### Required action
From the entries that follow, reproduce exactly and only the lines from the line with "Cookiepolitik (800, 1386)" to the line with "Varer (334, 1196)", endpoints included.

### Materials provided
--- START ---
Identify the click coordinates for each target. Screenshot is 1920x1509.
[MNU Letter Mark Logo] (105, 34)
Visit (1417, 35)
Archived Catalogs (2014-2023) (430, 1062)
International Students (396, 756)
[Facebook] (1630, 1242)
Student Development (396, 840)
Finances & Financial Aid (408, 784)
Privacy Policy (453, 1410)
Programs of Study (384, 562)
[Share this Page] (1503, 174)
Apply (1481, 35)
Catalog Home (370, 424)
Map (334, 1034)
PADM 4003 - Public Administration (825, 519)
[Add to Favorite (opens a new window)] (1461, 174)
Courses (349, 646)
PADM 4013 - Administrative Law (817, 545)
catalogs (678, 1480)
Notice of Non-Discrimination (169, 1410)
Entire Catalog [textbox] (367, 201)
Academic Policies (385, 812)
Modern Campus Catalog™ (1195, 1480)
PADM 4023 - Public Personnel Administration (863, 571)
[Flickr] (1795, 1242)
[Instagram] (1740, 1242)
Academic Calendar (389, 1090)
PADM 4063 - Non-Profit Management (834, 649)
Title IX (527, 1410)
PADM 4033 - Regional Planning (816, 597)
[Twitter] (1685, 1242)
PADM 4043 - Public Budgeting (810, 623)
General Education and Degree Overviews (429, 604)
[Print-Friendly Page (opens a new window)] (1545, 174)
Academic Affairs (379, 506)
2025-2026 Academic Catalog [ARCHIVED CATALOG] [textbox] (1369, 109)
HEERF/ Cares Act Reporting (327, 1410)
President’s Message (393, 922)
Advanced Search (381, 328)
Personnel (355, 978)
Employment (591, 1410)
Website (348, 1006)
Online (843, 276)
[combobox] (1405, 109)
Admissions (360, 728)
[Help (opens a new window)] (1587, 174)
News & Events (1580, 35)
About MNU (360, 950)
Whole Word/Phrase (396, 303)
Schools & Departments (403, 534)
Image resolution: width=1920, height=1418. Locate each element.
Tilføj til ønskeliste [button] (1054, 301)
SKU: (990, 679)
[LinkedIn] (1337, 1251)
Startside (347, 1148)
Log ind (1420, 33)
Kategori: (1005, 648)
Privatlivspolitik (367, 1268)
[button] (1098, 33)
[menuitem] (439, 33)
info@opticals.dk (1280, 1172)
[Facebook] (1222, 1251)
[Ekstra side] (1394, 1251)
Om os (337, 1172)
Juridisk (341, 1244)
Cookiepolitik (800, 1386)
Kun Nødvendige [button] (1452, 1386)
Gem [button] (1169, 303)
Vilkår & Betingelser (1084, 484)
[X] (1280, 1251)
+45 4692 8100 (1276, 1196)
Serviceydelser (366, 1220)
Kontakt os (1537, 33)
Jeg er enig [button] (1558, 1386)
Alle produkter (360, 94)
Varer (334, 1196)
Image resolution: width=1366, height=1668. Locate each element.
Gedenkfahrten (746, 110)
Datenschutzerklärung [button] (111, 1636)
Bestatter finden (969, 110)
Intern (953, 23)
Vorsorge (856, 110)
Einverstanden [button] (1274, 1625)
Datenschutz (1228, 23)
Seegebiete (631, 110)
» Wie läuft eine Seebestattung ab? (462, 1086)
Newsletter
--- END ---
### Problem solution
Cookiepolitik (800, 1386)
Kun Nødvendige [button] (1452, 1386)
Gem [button] (1169, 303)
Vilkår & Betingelser (1084, 484)
[X] (1280, 1251)
+45 4692 8100 (1276, 1196)
Serviceydelser (366, 1220)
Kontakt os (1537, 33)
Jeg er enig [button] (1558, 1386)
Alle produkter (360, 94)
Varer (334, 1196)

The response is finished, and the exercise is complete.